Doch nicht nur in Sachen Wachstum ortete die Wirtschaftsweise Mängel, auch bei den kostensenkenden Reformen gehe die Koalition in die falsche Richtung: "Die Rentenreformen, die geplant sind, lassen die Kosten steigen - das können wir uns nicht erlauben", warnte sie. "Die Menschen werden den Generationenvertrag aufkündigen, weil er nicht finanzierbar ist." Dabei gebe es gute Vorschläge: Von der Anpassung des Rentenalters an die Lebenserwartung, dem Einsetzen des Nachhaltigkeitsfaktors bis hin zu einer sinnvollen Härtefallregelung statt der Rente ab 63. Auch stärker in eine kapitalmarktorientierte Rente zu gehen, gehöre dazu.

"Das Hauptproblem ist, dass wir einen Riesenbatzen Geld an versicherungsfremden Leistungen aus dem Bundeshaushalt finanzieren müssen und nicht über das Umlagesystem, wofür es eigentlich geschaffen wurde", pflichtete ihr Haseloff bei, "das kann nicht weiter anwachsen, da muss uns mehr einfallen". Zwar wolle er den hartarbeitenden Leuten nichts wegnehmen, Fakt sei aber: "Finanziell ist das nicht zu wuppen." Also müsse man über eine Umsortierung sprechen, wollte er auch Punkte wie das Bürgergeld und andere Sozialleistungen sowie die Migrationspolitik miteinbeziehen. Deutschland müsse sich erst konsolidieren, "bevor wir an anderen Stellen Hilfe leisten".
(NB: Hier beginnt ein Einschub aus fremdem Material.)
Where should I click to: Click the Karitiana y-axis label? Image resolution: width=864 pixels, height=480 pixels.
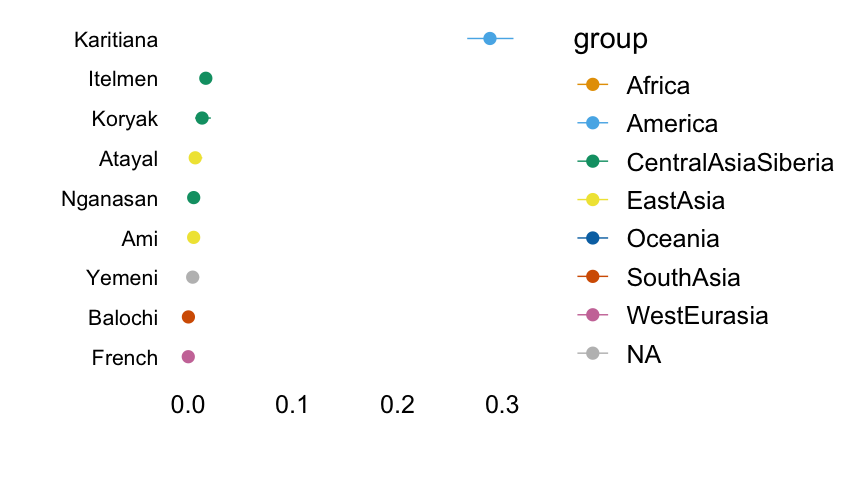(x=116, y=40)
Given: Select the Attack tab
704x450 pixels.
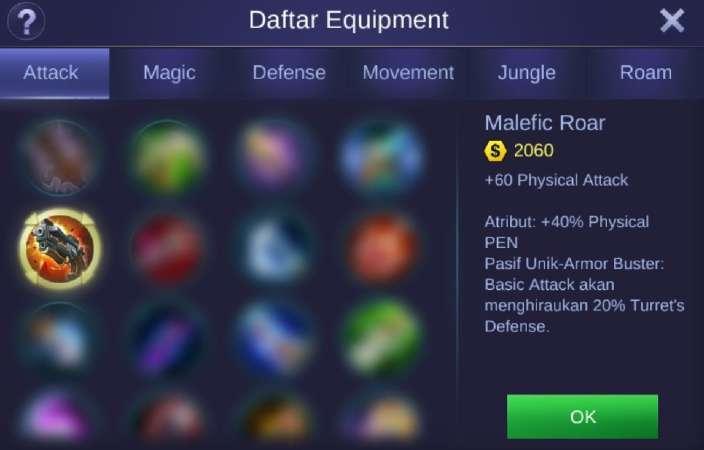Looking at the screenshot, I should coord(54,73).
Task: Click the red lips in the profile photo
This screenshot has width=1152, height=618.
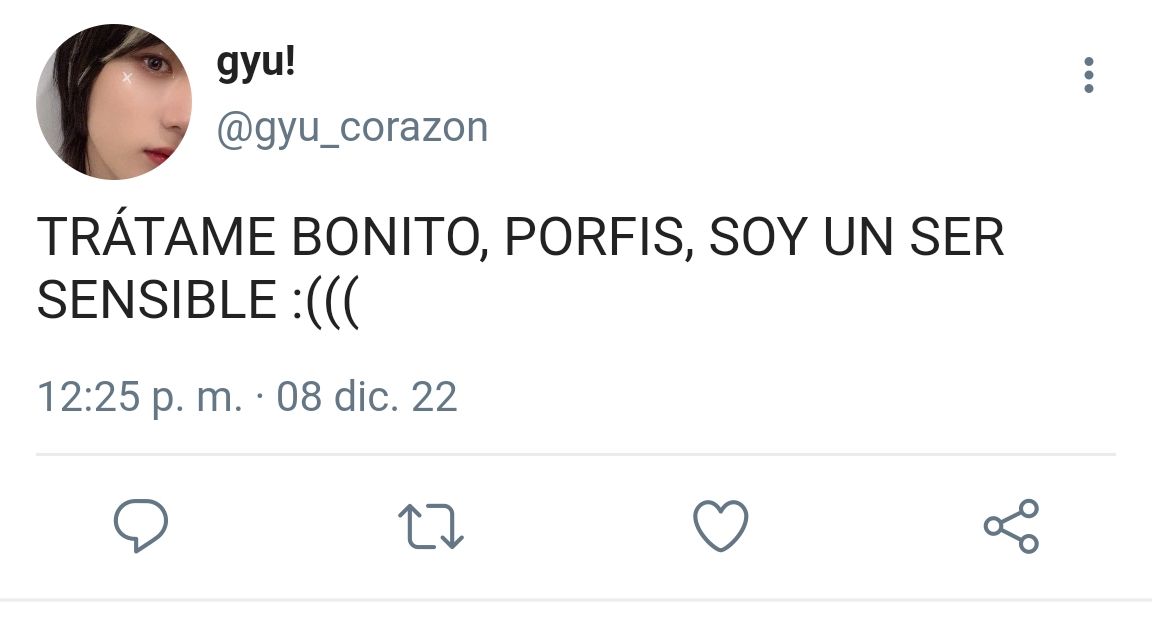Action: click(x=157, y=155)
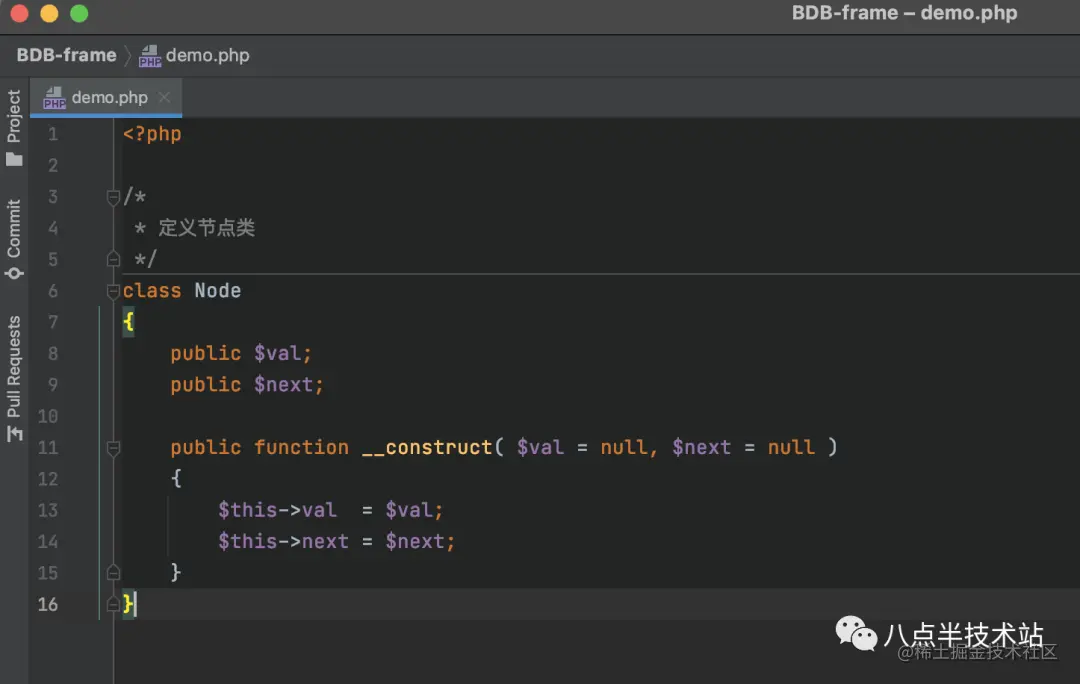Screen dimensions: 1080x684
Task: Click demo.php in the navigation breadcrumb
Action: tap(207, 56)
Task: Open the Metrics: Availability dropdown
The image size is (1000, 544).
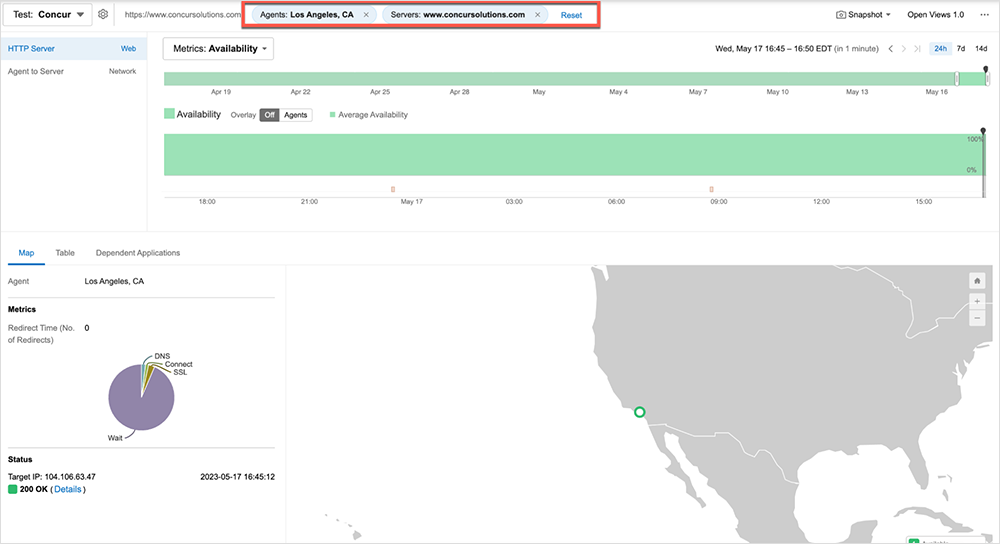Action: pyautogui.click(x=218, y=48)
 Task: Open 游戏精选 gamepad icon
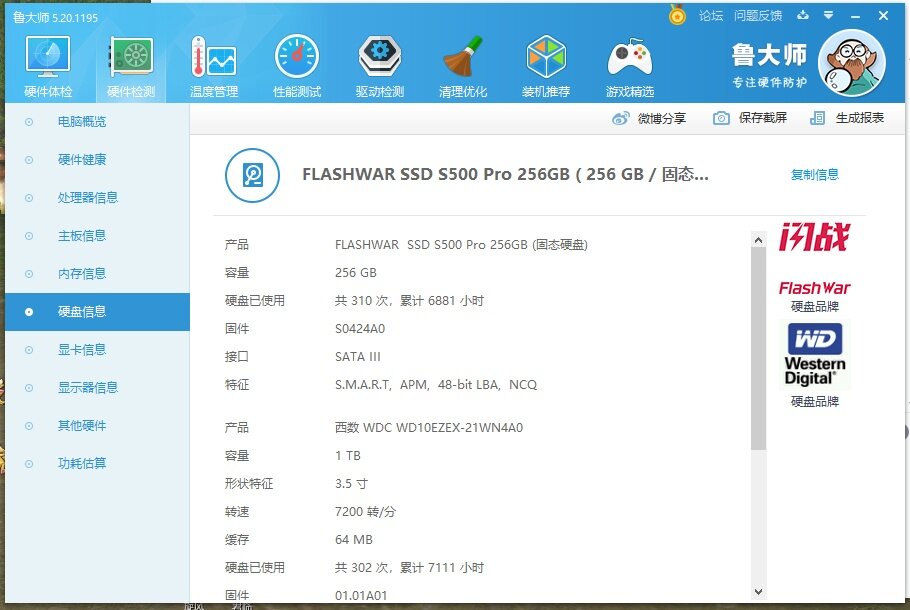[x=630, y=67]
"Wir reden nicht über ein Charity-Projekt", hielt Schweitzer dagegen und verlangte Verlässlichkeit für diejenigen, die von der umlagefinanzierten Rente leben. Die geplante Rentenreform müsse nicht nur durchgehen, weil es die Sache gebiete. "Verträge sind einzuhalten", mahnte er mit Blick auf den Koalitionspartner CDU und den gemeinsamen Koalitionsbeschluss. "Die SPD macht ja auch ein paar Sachen mit, die nicht so Spaß machen - das muss man aushalten", forderte er Kompromissbereitschaft. Gleichzeitig plädierte er dafür, den Sozialstaat besser zu organisieren: "Wir haben einen Sozialstaat, als wären wir noch bei Bismarck. Er ist nicht digital, er ist nicht schlank."

Dass es dazu komme, hänge laut "WELT"-Vizechefredakteur Robin Alexander derzeit in der Luft: Nicht nur die Jungen Abgeordneten der CDU stellen sich gegen die geplante Rentenreform, auch die Arbeitnehmergruppe und der Mittelstand seien dagegen, wusste er: "Da läuft ein richtig großes Problem auf."